Today's column is written by Amiad Solomon, CEO at Peer39.
When watching an NFL or NASCAR event on TV, you expect that most of the commercials aired will be for beer, restaurants, shavers, or cars. Although television does not possess the granular targeting technologies we utilize online, advertisers are expert in predicting what sort of audience these events will attract and they buy ad time accordingly. It’s the proven way to reach an audience.
Reaching audience at scale in the digital environment proved to be much more complicated. With content distributed across nearly infinite locations, it became nearly impossible to build critical mass in audience by targeting to specific types of content alone. It became necessary to for advertisers to work with behavioral and audience targeting providers, who could leverage cookies and vast content networks. This became the one way to reach targeted audiences at scale to meet campaign goals online - buying audiences using in-market and other traditional data sets.

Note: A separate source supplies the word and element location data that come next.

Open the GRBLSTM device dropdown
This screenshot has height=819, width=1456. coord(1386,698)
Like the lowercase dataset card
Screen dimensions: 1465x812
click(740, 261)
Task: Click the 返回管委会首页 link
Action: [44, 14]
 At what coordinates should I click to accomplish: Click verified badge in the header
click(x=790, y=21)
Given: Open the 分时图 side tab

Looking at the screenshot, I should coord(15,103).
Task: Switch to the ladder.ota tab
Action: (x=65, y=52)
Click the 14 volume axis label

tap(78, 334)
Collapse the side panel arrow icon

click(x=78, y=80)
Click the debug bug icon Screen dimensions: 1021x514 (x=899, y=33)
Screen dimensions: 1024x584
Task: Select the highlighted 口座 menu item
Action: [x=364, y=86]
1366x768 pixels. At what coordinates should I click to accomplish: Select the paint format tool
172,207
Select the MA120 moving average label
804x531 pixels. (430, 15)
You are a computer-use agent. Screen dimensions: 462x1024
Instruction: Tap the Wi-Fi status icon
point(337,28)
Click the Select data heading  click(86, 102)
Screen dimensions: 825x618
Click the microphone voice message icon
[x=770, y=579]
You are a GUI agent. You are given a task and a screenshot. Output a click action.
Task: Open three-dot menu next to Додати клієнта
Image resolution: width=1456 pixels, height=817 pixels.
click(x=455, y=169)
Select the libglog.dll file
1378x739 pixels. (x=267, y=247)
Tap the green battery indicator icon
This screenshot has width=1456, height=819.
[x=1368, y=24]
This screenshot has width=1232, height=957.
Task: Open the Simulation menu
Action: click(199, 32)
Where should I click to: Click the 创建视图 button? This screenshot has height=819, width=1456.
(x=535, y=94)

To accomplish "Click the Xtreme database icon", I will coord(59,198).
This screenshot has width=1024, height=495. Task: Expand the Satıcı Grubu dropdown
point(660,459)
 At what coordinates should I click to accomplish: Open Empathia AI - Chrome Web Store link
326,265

Reaching audiences via the content they are consuming is clearly not new, and is certainly effective. Getting the right message to the right audience at the right time is the holy grail of marketing. Until very recently, it was impossible to target content at scale, and connect to the ideal audience. Semantic targeted advertising makes it possible across massive amounts of unrelated digital content, and it is also complementary to today’s most effective behavioral strategies. How effective would it be for a luxury car maker to reach the in-market car buyer while he is reading a piece about positive financial news? This is where semantic advertising can take us online. By enabling advertisers to take full advantage of knowing what a user is interested in at the moment, semantically targeted ads deliver the relevant message to the proper audience at just the right time.